Не таковский Маяковский! Игры речетворца - страница 3
Метод его работы заключался в том, что задуманную тему он разрабатывал до точности в голове и строил строки мысленно почти вслух… В кафэ шум, люди, музыка, а Маяковский сидит поверх всего и делает свою работу, иногда цитируя отдельные новые строки.
Василий Каменский
О том, что стихи сочинялись практически всегда, очень подробно и недвусмысленно написано в статье «Как делать стихи». «Работа начинается задолго до получения, до осознания социального заказа, – писал Маяковский. – Предшествующая поэтическая работа ведется непрерывно. Хорошую поэтическую вещь можно сделать к сроку, только имея большой запас предварительных поэтических заготовок». Потом поступает социальный заказ (появляется цель у целесообразности), задается тема, намечается ритм – и снова в голове начинают сталкиваться и ворочаться слова (а не «глупая вобла воображения»).
Творил всегда на память, записывал обычно уже готовое произведение, причем предварительно чрезвычайно тщательно отделывал и отшлифовывал его в уме (например, мог до 50 раз подбирать различные варианты рифмы).
Лиля Брик
Впрочем, тема может быть и не задана – это в последние годы Маяковский уже почти не писал без заказа, если не прямого, то хотя бы социального, а в молодости могло быть просто: «У- лица. Лица у догов годов резче. Через…» – и поди пойми, о чем это. Просто если есть улица, то рядом с ней обязательно должны встать лица. Так играют все – и уж точно все поэты. Отличие Маяковского именно в том, что он это делал всегда, по поводу и без повода, как однажды заметила Лиля Брик.

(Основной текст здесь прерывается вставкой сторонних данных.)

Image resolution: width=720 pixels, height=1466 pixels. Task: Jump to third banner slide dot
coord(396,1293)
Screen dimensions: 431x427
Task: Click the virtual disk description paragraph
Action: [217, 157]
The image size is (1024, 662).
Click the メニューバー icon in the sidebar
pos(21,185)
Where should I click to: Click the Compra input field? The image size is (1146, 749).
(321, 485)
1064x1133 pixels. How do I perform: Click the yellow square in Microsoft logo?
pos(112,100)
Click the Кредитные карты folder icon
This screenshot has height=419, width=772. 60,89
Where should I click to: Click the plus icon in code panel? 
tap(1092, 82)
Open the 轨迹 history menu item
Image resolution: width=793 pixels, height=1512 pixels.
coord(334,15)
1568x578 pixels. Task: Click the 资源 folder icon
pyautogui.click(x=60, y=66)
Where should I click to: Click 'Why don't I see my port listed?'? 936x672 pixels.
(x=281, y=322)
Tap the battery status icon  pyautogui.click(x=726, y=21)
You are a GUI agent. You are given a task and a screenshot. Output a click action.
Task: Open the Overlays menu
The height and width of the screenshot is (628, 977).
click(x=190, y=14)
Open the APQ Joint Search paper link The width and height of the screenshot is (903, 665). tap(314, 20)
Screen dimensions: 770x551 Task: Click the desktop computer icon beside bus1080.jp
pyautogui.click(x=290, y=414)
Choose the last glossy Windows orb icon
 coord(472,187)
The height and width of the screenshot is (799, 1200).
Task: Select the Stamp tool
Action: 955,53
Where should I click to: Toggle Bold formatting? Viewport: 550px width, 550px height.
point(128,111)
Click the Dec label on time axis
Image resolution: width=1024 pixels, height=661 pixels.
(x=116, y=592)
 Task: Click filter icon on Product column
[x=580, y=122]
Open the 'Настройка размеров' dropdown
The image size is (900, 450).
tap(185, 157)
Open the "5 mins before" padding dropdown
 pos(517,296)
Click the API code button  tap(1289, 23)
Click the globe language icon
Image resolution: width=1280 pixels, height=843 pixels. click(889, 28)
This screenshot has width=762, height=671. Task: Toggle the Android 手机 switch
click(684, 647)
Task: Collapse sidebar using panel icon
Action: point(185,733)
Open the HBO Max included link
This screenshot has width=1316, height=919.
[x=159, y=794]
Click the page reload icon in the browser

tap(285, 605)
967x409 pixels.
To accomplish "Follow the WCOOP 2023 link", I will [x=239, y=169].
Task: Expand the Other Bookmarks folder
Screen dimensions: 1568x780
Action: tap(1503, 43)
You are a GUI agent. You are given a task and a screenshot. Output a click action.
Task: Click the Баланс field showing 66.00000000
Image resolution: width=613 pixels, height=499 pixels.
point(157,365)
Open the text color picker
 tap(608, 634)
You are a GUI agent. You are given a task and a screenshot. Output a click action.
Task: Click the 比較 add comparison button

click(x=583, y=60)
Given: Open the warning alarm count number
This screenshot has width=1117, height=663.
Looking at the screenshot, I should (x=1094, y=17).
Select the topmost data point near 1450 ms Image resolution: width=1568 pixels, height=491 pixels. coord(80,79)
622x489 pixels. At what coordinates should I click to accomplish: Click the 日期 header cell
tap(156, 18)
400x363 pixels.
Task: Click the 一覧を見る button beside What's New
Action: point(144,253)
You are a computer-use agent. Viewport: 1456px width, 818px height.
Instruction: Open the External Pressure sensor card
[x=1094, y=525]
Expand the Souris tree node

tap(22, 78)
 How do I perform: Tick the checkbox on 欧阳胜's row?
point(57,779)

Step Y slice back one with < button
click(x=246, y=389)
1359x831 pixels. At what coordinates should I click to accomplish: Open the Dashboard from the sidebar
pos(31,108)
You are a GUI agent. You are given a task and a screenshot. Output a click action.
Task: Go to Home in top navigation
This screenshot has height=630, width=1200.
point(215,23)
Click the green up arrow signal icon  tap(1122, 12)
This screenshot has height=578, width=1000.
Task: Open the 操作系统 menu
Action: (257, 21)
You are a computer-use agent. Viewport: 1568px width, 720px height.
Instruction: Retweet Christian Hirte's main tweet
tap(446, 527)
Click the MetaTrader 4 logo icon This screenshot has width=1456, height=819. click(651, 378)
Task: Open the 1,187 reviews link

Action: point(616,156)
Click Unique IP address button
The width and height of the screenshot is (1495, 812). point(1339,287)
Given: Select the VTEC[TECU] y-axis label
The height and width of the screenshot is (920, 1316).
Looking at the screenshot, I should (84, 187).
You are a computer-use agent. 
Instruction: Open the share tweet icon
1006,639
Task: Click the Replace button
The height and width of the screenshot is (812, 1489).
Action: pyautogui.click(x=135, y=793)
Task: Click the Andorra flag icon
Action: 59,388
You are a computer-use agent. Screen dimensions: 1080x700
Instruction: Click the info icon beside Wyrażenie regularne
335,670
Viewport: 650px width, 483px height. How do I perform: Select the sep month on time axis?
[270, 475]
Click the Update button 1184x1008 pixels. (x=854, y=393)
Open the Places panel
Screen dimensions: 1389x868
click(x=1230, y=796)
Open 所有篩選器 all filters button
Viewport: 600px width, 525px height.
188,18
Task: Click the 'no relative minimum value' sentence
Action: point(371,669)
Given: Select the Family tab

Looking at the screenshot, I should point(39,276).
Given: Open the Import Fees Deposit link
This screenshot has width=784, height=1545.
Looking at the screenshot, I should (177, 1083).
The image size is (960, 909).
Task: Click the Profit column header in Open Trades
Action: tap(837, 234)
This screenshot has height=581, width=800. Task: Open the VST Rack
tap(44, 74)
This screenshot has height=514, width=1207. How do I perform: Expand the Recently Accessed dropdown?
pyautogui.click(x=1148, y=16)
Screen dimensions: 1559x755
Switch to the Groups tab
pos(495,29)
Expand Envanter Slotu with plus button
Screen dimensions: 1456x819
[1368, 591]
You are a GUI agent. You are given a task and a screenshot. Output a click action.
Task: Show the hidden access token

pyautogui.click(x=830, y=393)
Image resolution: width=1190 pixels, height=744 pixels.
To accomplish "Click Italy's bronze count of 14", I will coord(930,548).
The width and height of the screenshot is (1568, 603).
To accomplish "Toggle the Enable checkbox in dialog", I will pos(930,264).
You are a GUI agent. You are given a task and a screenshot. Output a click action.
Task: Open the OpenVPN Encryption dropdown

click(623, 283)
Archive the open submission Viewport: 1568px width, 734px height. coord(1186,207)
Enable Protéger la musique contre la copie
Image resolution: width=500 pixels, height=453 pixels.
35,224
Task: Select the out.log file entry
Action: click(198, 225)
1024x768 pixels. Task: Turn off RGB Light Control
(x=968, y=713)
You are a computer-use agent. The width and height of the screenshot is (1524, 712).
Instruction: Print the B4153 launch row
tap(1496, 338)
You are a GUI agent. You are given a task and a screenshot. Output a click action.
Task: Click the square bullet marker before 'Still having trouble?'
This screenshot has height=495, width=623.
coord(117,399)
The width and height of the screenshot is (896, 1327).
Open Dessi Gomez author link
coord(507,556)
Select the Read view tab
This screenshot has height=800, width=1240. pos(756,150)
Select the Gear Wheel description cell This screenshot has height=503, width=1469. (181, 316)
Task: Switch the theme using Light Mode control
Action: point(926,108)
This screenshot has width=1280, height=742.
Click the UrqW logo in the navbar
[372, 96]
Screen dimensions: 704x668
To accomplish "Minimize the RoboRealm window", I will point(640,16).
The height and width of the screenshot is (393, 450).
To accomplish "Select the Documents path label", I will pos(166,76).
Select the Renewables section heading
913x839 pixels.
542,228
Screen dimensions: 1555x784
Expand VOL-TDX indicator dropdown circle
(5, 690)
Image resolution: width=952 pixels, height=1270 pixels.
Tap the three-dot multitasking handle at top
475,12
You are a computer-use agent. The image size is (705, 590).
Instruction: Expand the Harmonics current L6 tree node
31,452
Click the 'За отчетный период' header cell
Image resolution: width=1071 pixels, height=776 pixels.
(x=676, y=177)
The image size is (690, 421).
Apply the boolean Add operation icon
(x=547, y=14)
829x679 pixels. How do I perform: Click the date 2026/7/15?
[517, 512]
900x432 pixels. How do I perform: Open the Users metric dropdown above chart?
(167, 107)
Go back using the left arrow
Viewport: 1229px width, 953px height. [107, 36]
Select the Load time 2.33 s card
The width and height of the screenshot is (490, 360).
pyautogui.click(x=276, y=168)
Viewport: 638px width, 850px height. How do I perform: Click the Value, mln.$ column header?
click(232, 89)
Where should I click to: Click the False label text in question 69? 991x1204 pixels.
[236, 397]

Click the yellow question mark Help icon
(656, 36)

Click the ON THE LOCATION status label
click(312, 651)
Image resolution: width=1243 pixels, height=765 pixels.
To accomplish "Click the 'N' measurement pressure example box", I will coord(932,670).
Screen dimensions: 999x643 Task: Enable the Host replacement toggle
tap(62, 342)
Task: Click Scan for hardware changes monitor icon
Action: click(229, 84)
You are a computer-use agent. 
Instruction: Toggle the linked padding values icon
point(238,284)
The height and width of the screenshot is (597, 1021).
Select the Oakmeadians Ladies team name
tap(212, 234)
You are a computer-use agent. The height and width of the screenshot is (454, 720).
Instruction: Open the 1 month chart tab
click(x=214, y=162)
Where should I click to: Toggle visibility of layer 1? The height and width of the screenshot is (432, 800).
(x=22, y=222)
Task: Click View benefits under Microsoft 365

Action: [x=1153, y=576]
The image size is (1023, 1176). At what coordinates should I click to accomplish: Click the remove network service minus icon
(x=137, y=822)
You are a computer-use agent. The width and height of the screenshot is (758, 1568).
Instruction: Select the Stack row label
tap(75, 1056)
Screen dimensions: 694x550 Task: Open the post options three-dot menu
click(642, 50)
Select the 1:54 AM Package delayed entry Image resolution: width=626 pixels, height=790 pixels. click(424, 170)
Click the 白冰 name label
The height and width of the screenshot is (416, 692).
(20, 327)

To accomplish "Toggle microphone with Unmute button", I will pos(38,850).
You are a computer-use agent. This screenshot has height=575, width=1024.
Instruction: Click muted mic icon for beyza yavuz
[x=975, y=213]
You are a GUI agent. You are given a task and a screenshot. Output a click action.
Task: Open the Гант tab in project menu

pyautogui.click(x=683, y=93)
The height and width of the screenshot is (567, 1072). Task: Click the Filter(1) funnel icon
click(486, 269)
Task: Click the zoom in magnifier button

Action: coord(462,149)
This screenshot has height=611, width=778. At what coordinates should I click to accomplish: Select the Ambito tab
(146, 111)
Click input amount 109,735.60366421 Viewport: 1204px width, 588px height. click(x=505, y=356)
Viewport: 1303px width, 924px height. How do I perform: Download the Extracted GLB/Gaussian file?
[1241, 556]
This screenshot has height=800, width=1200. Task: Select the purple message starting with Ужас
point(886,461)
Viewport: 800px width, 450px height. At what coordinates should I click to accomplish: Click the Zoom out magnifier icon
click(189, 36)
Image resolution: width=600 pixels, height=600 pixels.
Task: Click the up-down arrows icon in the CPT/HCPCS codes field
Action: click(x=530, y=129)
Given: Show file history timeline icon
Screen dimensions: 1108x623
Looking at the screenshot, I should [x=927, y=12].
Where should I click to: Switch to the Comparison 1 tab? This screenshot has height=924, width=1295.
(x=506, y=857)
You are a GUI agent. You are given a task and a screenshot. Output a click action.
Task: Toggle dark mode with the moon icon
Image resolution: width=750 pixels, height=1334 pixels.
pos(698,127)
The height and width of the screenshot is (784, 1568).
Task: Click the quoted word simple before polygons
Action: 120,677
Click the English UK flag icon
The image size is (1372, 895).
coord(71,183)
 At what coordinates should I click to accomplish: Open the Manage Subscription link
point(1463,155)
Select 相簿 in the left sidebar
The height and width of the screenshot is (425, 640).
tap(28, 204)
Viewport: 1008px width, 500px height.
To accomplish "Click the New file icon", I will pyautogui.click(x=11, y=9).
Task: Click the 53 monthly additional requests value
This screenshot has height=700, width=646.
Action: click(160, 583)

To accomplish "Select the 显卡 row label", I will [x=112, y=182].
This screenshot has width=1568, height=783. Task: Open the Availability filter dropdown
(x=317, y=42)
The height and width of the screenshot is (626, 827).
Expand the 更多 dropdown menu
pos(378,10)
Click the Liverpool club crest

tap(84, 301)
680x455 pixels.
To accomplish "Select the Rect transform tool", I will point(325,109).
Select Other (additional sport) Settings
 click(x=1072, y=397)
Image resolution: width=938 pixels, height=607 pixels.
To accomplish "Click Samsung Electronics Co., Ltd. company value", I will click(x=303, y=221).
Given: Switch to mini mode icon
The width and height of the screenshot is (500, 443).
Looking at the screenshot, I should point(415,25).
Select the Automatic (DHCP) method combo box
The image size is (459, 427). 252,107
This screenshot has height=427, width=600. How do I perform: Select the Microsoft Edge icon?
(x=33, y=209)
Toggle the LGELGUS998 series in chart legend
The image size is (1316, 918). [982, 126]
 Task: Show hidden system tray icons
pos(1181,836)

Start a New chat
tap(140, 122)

В Школе живописи можно было видеть, как Маяковский «выколачивает» ритмы своих кованых строк. Забравшись в какой-нибудь отдаленный угол мастерской, Маяковский, сидя на табуретке и обняв обеими руками голову, раскачивается вперед и назад, что-то бормоча себе под нос.
Лев Жегин
Вот он ходит из угла в угол и уже не старые свои строчки читает, а наговаривает в своих, таких особенных интонациях – новые. И уже не голос свой слушает, а смысл и строй стиха.
Софья Шамардина
От непрерывного перемалывания словесного фарша (или, согласимся, руды) можно было бы сойти с ума, если бы в этом не состоял почти весь его ум. «Поэзия была делом его жизни, и он, в сущности, всегда пребывал в состоянии рабочей готовности и внутренней мобилизации», – писал в воспоминаниях Пётр Незнамов. Мобилизация здесь прибавлена для солидности: не то чтобы это было неправдой, но и никем не мобилизованный и не призванный Маяковский занимался бы тем же. Так он жил и не мог иначе.
На каких-то этапах бумага, конечно, тоже требовалась. В записные книжки, которые поэт имел при себе постоянно, заносились пришедшие в голову фразы, потом черновые строфы. Окончательный текст также создавался не без значительных правок на бумаге, но этот промежуточный этап обычно немедленно уничтожался. Только рукопись поэмы «Про это» Лиля упросила подарить ей, почему эта рукопись и сохранилась. А экспромты, записанные за Маяковским знакомыми, – еще одна, устная записная книжка, творившаяся непрерывно.
Несерьезная игра с серьезным лицом
Игры со словом имеют и еще один облик – остроты.
Маяковский имел репутацию очень остроумного человека. Более того, «вне острот его не существовало. Он мог прервать самый серьезный спор и беседу для остроты» (Вадим Шершеневич). Стремясь быть первым всегда и во всем, он стремился к этому и в остроумии.